Fascinating. I wonder how many managers feel certain types of play is simply off-limits and they end up playing a way that doesn’t really suit the team, just for the sake of not looking behind the times? We know that Sean Dyche, a few seasons ago, was paranoid about being thought a dinosaur for his methods, and that Tony Pulis is very defensive about being very defensive. Jose Mourinho spent many a press conference justifying how he’d organised his teams, and Sam Allardyce does almost nothing else but protest how he didn’t play long ball football. So the awareness of how your side is perceived to play must always be a big consideration for managers. It is after all, their calling card and part of their brand.
There are obviously fashions which come and go in the game, usually rooted in who has recently been very successful, but it seems a peculiar sort of madness to hold a whole sport to that specific mode when there are so many variables in skills, talent and intellect among players.
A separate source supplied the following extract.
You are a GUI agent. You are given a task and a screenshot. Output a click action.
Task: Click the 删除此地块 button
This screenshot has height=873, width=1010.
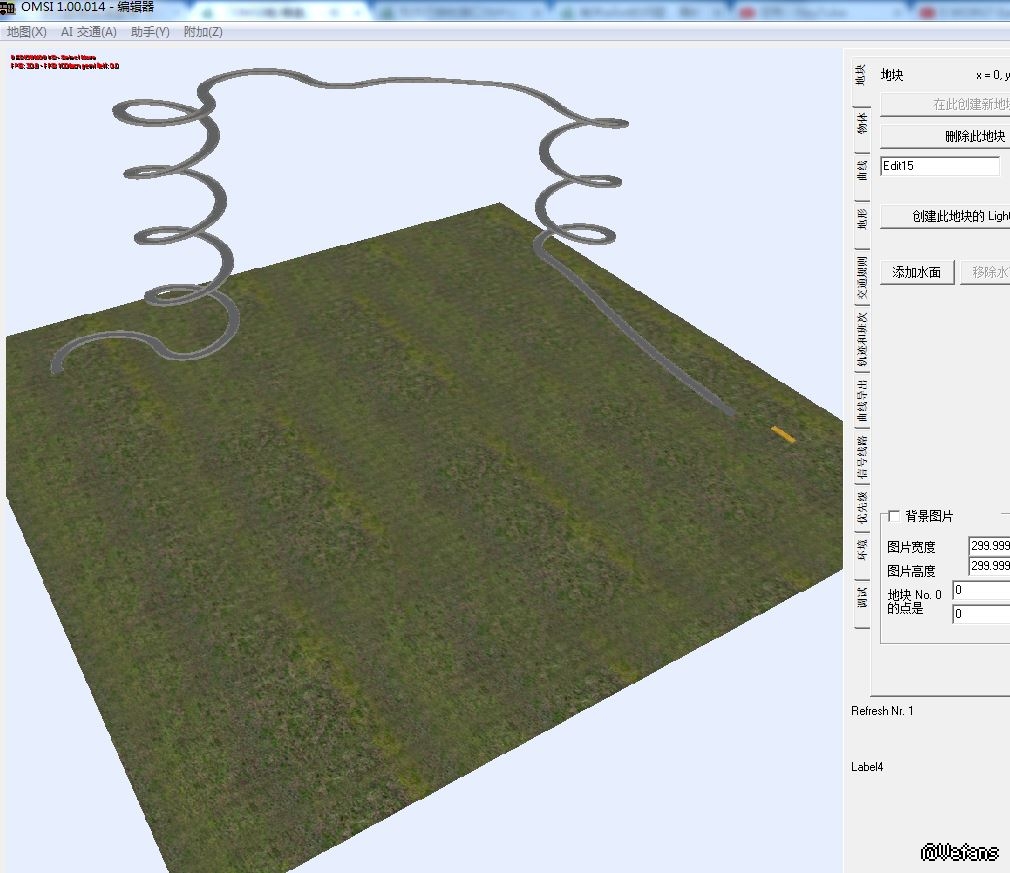pyautogui.click(x=945, y=136)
The best sides are created to play to their strengths and they can’t all be the same strengths for every side and every player. Put simply, if you don’t have the players to play it out from the back successfully when under pressure, don’t do it. Yet when you see mistakes like the one Sokratis made, it does look as though rather than thinking about the best thing to do in the moment, the player has been pre-programmed to do just one thing, appropriate or not.
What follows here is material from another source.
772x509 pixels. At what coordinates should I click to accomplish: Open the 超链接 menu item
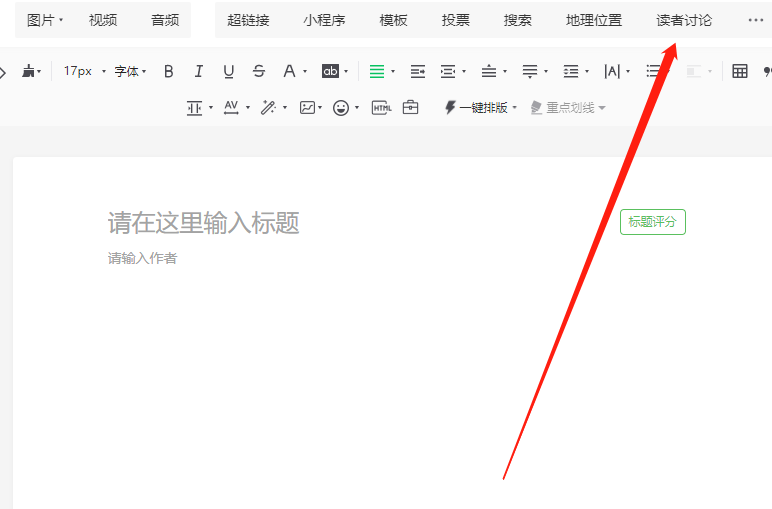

No-one wants to be thought of as long ball merchants, no-one wants to be someone who just knocks it into the channels, no-one wants to be thought of as a centre-half who just clears his lines, or a centre-forward who just uses his physical presence to bully defenders. These things do not look good on your CV in 2019. But why?
Is such paranoia is a consequence of social media, and a massively expanded commentariat, all of whom have to find something to hate and admire, something that is uncool and something that is cool?
If so, that really is football political correctness gone mad.